Just a few changes to try and fix the "clean" tests

lib/pymedphys/_trf/decode/table.py

lib/pymedphys/_imports/imports.py

sjswerdloff

LGTM.
When I merged in my draft PR/branch on my local system, incorporated the missing items in the dict (comment in the review) the trf to-csv went to completion and the data looked about right (less knowing what the items are supposed to contain).
This is a huge step forward for TRF decoding!

sjswerdloff · 2022-11-19T04:06:36Z

lib/pymedphys/_trf/decode/config.json

+        "2537_220": "Y1 Leaf 78/Positional Error (mm)",
+        "2538_220": "Y1 Leaf 79/Positional Error (mm)",
+        "2539_220": "Y1 Leaf 80/Positional Error (mm)",
+        "2170_111": "Mlc Status/Actual Value (None)"


did you want to put this as the column name after the "Y1 Leaf 80/Positional Error" column name entry (below)?

Yes i believe this is used on the latest version of MR Linac (v4). But you can double check on the version you have files from. I believe this 2170_111 is present. I agree with the below suggestion with the dictionary filling with unknowns. And then look in the software for completion of config.json later.

sjswerdloff · 2022-11-19T04:30:44Z

lib/pymedphys/_trf/decode/table.py

+            np.concatenate((timestamps[i], item_parts))
+            for i, item_parts in enumerate(item_part_values_data)
+        ]
+        column_names = ["Timestamp Data"] + [


this will raise a key not found error when there is a a value c in the column_names_from_data that is not in the column_names_from_dict. That's appropriate behaviour for python, but...
One could either just add to the dictionary and hope for the best, or

column_names_from_dict_including_unknowns = dict(column_names_from_dict) for c in column_names_from_data: if c not in column_names_from_dict_including_unknowns: column_names_from_dict_including_unknowns[c] = "Item: " + c print(f'"{c}": "Item: {c}",')
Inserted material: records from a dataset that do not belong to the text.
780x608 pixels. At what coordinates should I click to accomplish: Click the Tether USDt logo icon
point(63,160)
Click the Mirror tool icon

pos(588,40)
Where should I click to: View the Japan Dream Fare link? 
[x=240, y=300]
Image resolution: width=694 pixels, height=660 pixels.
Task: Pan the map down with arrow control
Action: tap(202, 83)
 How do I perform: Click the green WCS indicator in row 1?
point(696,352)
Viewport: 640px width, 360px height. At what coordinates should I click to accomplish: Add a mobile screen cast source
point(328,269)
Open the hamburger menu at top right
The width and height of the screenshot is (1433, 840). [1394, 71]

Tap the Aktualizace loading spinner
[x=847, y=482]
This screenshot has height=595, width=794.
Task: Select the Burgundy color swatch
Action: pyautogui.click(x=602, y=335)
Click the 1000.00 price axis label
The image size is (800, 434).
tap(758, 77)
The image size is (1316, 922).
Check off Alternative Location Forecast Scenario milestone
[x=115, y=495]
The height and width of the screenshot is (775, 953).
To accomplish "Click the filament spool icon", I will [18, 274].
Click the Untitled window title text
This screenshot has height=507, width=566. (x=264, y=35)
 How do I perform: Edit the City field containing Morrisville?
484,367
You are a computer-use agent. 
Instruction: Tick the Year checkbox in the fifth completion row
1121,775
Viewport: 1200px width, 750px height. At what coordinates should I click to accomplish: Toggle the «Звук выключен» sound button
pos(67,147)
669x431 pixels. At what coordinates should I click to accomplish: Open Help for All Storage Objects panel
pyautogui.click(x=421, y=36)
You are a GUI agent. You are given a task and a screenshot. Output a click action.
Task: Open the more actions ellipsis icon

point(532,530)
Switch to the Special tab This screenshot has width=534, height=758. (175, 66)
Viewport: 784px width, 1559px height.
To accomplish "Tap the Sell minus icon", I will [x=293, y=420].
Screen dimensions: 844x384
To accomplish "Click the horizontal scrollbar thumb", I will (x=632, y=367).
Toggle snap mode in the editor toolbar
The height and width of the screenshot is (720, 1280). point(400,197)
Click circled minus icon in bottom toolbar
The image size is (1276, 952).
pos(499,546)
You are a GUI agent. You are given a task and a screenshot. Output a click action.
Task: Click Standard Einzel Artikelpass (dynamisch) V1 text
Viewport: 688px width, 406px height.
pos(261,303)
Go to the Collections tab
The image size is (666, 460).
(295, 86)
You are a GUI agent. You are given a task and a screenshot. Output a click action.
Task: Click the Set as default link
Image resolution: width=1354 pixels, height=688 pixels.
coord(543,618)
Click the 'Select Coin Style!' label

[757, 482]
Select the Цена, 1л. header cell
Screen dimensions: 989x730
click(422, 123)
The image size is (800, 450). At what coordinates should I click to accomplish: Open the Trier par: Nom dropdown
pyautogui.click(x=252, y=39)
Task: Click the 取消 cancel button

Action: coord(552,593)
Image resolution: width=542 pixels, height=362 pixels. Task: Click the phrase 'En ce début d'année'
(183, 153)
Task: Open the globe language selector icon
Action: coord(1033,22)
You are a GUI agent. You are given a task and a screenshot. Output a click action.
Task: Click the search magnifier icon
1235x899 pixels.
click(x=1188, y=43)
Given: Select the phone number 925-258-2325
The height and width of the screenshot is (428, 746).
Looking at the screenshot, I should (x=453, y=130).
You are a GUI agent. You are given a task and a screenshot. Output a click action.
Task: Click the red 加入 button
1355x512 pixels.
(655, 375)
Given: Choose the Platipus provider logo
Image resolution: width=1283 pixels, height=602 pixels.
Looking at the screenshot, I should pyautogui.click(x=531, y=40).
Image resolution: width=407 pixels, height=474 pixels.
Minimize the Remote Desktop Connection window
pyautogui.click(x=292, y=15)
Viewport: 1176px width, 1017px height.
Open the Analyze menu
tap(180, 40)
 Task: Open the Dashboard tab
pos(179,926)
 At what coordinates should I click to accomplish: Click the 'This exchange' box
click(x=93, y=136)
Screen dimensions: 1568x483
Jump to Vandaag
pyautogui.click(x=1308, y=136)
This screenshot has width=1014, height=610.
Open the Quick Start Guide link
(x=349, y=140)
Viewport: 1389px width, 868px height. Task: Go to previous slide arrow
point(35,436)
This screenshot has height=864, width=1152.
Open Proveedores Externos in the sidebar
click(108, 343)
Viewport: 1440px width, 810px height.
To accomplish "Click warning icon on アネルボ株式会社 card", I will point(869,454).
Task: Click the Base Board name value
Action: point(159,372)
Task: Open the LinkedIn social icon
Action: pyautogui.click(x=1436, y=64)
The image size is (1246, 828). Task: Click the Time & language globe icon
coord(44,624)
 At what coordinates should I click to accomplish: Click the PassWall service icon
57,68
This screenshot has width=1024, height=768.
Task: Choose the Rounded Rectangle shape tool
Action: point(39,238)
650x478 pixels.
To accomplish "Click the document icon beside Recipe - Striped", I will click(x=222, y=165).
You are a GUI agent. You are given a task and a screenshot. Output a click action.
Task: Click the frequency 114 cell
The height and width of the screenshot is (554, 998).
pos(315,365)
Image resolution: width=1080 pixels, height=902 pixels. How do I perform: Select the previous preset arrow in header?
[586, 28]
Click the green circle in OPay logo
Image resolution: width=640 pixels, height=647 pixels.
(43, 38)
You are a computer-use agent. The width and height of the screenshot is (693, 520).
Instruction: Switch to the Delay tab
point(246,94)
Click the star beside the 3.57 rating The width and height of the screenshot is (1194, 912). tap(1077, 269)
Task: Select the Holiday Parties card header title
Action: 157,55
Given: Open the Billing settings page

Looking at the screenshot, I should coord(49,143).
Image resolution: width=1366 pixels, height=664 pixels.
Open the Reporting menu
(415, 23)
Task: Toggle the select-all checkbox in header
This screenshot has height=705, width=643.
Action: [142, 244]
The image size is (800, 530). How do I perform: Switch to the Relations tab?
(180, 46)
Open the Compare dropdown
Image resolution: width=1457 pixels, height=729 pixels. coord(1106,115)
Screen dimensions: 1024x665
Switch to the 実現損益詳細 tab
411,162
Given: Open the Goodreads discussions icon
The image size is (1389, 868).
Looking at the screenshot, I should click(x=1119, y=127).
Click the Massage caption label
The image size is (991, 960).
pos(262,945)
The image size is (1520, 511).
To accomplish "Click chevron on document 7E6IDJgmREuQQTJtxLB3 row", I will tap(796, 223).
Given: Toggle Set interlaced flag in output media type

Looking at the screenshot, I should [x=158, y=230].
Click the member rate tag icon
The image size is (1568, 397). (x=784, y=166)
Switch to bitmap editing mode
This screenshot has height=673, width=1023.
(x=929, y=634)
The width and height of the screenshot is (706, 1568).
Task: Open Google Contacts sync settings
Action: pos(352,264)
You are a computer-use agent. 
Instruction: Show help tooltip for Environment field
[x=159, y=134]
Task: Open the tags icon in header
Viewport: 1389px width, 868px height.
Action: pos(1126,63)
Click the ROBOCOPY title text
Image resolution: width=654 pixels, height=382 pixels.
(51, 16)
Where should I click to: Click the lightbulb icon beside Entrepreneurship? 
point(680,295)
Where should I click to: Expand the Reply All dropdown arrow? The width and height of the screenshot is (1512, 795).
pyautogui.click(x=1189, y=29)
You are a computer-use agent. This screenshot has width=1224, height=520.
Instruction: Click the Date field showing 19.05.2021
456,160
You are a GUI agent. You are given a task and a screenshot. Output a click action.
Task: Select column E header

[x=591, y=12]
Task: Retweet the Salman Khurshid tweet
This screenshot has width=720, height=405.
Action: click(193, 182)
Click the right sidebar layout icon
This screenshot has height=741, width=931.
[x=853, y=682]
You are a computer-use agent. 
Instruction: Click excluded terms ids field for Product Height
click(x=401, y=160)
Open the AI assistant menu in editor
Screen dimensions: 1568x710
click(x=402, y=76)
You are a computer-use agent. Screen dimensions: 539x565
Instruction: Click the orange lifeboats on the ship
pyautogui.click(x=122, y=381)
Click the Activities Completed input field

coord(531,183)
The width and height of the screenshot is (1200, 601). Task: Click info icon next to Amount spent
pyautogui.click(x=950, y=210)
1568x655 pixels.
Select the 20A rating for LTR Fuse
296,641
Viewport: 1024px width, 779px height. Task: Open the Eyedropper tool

and emit the missing items before the exception is raised.
That would let the user/programmer add those items in temporarily for themselves in the config.json file. Which (looking forward) is what I did (this code is great!) so I could decode some MR Linac TRF data.

This is a much better way to deal with and avoid runtime error. Since we have the list for the item parts from the header then it can be completed later.

SimonBiggs · 2022-11-21T01:21:51Z

This is a huge step forward for TRF decoding!

👍 I absolutely agree! Some brilliant work here @mguerrajordao 🙂 🎉

mguerrajordao · 2022-11-21T02:19:08Z

@sjswerdloff @SimonBiggs Hi both, happy that this small contribution is welcome by you. I learned a lot from the previous code and just tried to give my suggestions. It took a while peaking into the data in the header.
Also the timestamps for each entry were a shot of luck of trying to read the first bytes of each row and decoding it as a different integer. When the value looked like a epoch timestamp I was happy that when compared to the date in the header, it was around the same timestamp, so it gave confidence.
Another difficulty was to pick on somebody else code and try to add something without breaking it. I am still very rookie on the collaboration code, and being pymedphys such a grown library, please excuse any practices that do not conform to the norm.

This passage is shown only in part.